Apparently a woman was incorrectly diagnosed with MS and put on Tysabri to treat it, with tragic PML consequences.
This video by Professor Giovannoni explains the difficulties involved.
Yup, I was also fobbed off by my 1st neurologist. I was told (1991) there were no appropriate drug therapies and I should ask for a course of steroids when I had a relapse.
Thank goodness he retired, the next 2 local neuros had a similar approach, but after talking with another person who has MS I found a more enlightened neurologist who actually listens. I now have confidence that if there is a drug or trial worth trying he will let me know.
My GP fobbed off any symptoms for years and even has said I “had very good recovery times” she always blamed any symptoms I had on other factors other than ms, symptoms I know now could have been ms.
All Doctors work on the principle of “if you hear hoof beats think horses not zebras” however I also stopped blaming ms for everything and didn’t always run down the surgery with stuff, so my gradual progression was not noted even by me!
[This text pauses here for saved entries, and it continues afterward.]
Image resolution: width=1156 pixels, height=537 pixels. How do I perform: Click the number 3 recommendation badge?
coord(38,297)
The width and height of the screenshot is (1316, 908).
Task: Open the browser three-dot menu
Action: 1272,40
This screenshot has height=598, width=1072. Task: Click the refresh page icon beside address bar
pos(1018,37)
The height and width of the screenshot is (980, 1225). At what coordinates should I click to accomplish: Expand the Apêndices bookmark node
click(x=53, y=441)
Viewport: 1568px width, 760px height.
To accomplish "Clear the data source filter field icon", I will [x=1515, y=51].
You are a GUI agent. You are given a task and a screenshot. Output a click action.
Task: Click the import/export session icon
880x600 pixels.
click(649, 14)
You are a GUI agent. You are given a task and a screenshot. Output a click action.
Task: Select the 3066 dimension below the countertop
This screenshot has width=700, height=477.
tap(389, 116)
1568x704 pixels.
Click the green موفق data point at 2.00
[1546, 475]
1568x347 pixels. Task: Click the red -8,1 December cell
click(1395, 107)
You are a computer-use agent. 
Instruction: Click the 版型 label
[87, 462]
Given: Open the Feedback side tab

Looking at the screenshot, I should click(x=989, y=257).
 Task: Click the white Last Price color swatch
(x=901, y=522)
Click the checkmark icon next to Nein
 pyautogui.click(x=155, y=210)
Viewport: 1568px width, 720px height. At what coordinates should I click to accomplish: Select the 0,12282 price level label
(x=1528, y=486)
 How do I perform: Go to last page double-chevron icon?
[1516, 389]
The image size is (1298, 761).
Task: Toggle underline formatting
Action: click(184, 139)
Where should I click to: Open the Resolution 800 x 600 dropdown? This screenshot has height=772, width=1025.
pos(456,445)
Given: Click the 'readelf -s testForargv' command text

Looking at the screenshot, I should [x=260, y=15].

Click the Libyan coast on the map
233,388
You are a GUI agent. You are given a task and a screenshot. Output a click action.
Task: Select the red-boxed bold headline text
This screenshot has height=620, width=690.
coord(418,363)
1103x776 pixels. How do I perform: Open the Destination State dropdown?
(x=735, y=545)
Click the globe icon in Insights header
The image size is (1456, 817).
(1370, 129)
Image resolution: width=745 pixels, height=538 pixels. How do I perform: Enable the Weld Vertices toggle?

It was only when I found it took well over an hour to pop to the local shop (it should’ve been less than half that) and I couldn’t get there and back without constantly stopping both ways, that and my lousy coordination seemed to be getting worse that I raised it at the Drs’
I can’t say for sure I wouldn’t be SPMS now anyway if I’d been pushy years ago, but I don’t think I’d have been a candidate for any DMDs because when a GP makes up their mind “it’s not your MS” I think you’ve got sod all chance of persuading them otherwise.
The Dr G You Tube video is brilliant. He’s not the greatest speaker, but packs in a lot of information. I love Dr G. Such a lovely man. And I learnt quite a lot from just that one video.